For athletes and others who practice exercise frequently, research indicates that there are a few vitamins and minerals that are 1. Important to perform, 2. It has been overlooked, and/or 3. Let’s review them.
magnesium
Magnesium is an essential mineral that helps in hundreds of important functions, including protein synthesis, nerve delivery, and muscle contraction. But research indicates Nearly half of us do not get enough of itThis is the reason alone to add more to your diet.
However, it is published among the duties of many magnesium, however, is its role in bone health.

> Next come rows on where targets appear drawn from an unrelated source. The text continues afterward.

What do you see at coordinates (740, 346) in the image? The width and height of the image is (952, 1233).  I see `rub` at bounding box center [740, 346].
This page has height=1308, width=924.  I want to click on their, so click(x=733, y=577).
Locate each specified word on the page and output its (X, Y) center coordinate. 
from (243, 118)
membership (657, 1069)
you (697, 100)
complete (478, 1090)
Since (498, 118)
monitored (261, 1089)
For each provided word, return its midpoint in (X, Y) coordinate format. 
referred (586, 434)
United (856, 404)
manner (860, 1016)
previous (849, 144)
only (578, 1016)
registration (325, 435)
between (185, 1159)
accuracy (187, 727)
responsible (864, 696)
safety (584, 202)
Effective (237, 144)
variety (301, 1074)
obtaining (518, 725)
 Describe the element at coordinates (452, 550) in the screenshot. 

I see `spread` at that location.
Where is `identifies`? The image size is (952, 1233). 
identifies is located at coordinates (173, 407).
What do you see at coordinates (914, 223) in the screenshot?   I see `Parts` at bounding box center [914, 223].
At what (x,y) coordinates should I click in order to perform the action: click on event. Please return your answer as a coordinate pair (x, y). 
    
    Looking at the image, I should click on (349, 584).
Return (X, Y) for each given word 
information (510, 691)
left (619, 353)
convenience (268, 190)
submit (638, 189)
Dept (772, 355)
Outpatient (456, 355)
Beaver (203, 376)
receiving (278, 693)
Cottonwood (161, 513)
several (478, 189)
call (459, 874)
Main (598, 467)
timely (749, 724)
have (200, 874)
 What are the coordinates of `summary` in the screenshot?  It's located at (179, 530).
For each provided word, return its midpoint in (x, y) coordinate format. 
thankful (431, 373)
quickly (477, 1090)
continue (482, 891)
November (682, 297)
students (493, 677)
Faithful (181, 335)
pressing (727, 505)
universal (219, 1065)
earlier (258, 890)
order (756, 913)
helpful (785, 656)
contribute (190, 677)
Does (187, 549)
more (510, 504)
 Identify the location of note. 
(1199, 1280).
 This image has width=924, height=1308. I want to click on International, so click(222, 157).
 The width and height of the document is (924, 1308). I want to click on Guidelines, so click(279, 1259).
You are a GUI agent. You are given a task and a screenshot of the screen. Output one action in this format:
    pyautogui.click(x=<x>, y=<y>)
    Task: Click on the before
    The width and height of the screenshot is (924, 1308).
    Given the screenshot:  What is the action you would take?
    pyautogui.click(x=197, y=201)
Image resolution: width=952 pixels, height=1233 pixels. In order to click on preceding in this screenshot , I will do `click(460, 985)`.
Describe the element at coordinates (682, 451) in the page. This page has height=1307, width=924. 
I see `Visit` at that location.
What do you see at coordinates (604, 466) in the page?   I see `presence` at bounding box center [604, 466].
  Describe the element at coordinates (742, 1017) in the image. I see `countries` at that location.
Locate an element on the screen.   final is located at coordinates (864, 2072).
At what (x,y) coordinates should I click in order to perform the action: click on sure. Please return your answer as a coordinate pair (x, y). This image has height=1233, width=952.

“Magnesium is necessary for strong bones because it really helps in providing them with structure,” says Falcon. However, the bones also act as a magnesium store for other parts of the body. Therefore, it is important to consume magnesium to serve the needs of the whole body and support the density of bone minerals, which is the bone strength measure. **
When it comes to performing performance, a Research review I found that the need for magnesium increases more physical activity. There are several reasons for this:
- It plays a major role in stabilizing ATP (the power source in the body) in the body, as well as the restoration of muscles and the prevention of muscle spasm.
- I was lost in race. As with the joint electrolyte, sodium, potassium and calcium, magnesium is expelled when the body succeeds.
- There are in foods that people eat less. Unlike sodium, potassium and calcium, which is more easily available in the American diet, magnesium is found in its highest concentrations in the most mysterious foods such as Brazil nuts and Pumpkin seeds. That is why Beach performance hydrate It has more magnesium from other competing products.
iron
Reduce air fitness to the simplest definition, which is the efficiency by which the body offers oxygen to the working tissues. This oxygen travels via hemoglobin, a transport protein that contains a binding site called “hem”, in the middle of which is iron.
Iron deficiency – although it is improperly restricted to some females Ethnicity Population and those who suffer from specific disorders – is Most food shortage spread In the United States
Moreover, iron is more difficult than many other minerals to reach the diet, especially for vegetarians and vegetarians, as the most vital savings forms were found in red meat, poultry and seafood.
“Dietary comes in various forms, as the type in plant foods is more difficult to absorb it,” Falcon says, noting that “vitamin C can help improve the body’s ability to absorb iron from plant foods.”
So it is important not only to ensure that you consume enough iron, but you also think about its sources and whether it is absorbed in the end.
Vitamin D
The data indicates that the majority of Americans have optimal levels of vitamin D because it is difficult to get food. (Good sources include fish such as salmon, tuna, sardines, mushrooms, fortified foods such as milk, orange juice and grains.)
“Although sunlight is a great way to get vitamin D, exposure to sunlight can be minimal at certain times of the year and also depends on the latitude,” says Falcon. “Supplements may provide an easy way to ensure that you have sufficient quantities of vitamin D throughout the year, regardless of where you live.”
Vitamin D helps your body absorb the appropriate blood levels of calcium and maintain it. More importantly, adequate levels of vitamin D are associated with a cardiovascular function, cognitive health, and immunity health.*
Other high -performance vitamins
Above there are vitamins and the primary minerals your body needs if you are training regularly, but there are also many other vitamins that you must specify, including:
- B-1 vitamins through B-3 You play a major role in converting food into energy in the body.*
- Vitamins B-6 and B-12 Help your body to make red blood cells and enhance the appropriate nerve function.*
- Biotin It plays a major metabolic role as well as healthy skin and hair support.*
- Folic acid (Folic acid) is necessary to produce DNA.*
*This data has not been evaluated by the Food and Drug Administration. This product is not aimed at diagnosing, treating, treating or preventing any disease.